We spent about 45 minutes preparing to go.  We unloaded the dispensables, purchased a lot of water (four to five liters per person), and decided not to hire a guide.  As the sky darkened, we climbed into the final truck (#11) that would take us to the start of the trail.  Night had fallen, and we were heading up a mountain.  The four of us were giddy with excitement.  Between jokes and jabber we peered at the stars, which were growing ever clearer.  Fireflies blinked in the tree-tops.  A bumpy half-hour trip brought us to the start of the trail.  We hopped out of the truck.

**

Reality Check

If you’ve read carefully, you may be asking yourself whether I actually planned so imprudently.  That is, whether I planned (after a four-hour night’s sleep) to spend 14 hours getting to a mountain that would take nine hours to climb, with no breaks.  Yeah, I guess I did.  After all, my early twenties are running out.

**

Ascent

As happens in any long trip, we began in high spirits.  Each of us carried nightpiercing LEDs to light the way.  We talked and joked, and we stopped frequently to stare at the stars.  The first time we all looked up together, a meteor  tore through the  sky.  Auspicious!  I was wearing an undershirt, a tough collared athletic short-sleeve, cargo shorts, and my white Converse basketball shoes.

The first part of the trail was a gentle gradient, winding through farmland.  Not too long after, we entered the forest—perhaps you’d call it jungle?  The trail was quite clear, and we were thankful we didn’t pay the 300,000 rupiah ($33) for a guide.  We zigged through the forest and zagged through a stretch of sawgrass and zigged back into the woods.  For a long stretch, the trail got muddier and slipperier, and the plants were covered in dew, which soaked the fronts of our pants.  Little missteps here and there, and soon mud flecked our clothing and skin.  
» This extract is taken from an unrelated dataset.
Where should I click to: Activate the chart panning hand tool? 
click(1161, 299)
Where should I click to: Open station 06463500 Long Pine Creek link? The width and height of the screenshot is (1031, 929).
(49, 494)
Most vegetation in the forest is benign, but there are a few hazards: occasional thorny vines, concealed roots that can snatch your foot, and small, sharp, broken branches that might poke you in the head or eye if you’re not vigilant.  Wearing shorts, as I was, keeps you from overheating but exposes your shins and ankles to the endless abrasion of the plants that flank and pinch the trail.  It’s dark, but you can feel your legs turning pink from the buildup of tiny scrapes.

Some three hours in, we weren’t quite as rosy-cheeked as we’d been upon setting off.  We took turns losing our footing and grasping violently for deep-rooted plants to prevent an embarrassing and painful tumble.  It must have been in some such tumble that I picked up a hitchhiker.   We stopped to take a short break, and I shone the light on my leg to see just how muddy things had gotten.  To my curiosity and surprise, there was an animal on my left leg that I’d never actually seen before.  It only took me about two seconds looking at it to realize it was a leech.  I couldn’t feel it on there, but it was black and squishy and attached to me, slightly to the right of the shin.  My friends and I stood around for half a minute, not sure what exactly to do. 

You should probably get that off.

How do I do that?

I think you have to burn them off.

                        Yeah, I heard you have to burn them off.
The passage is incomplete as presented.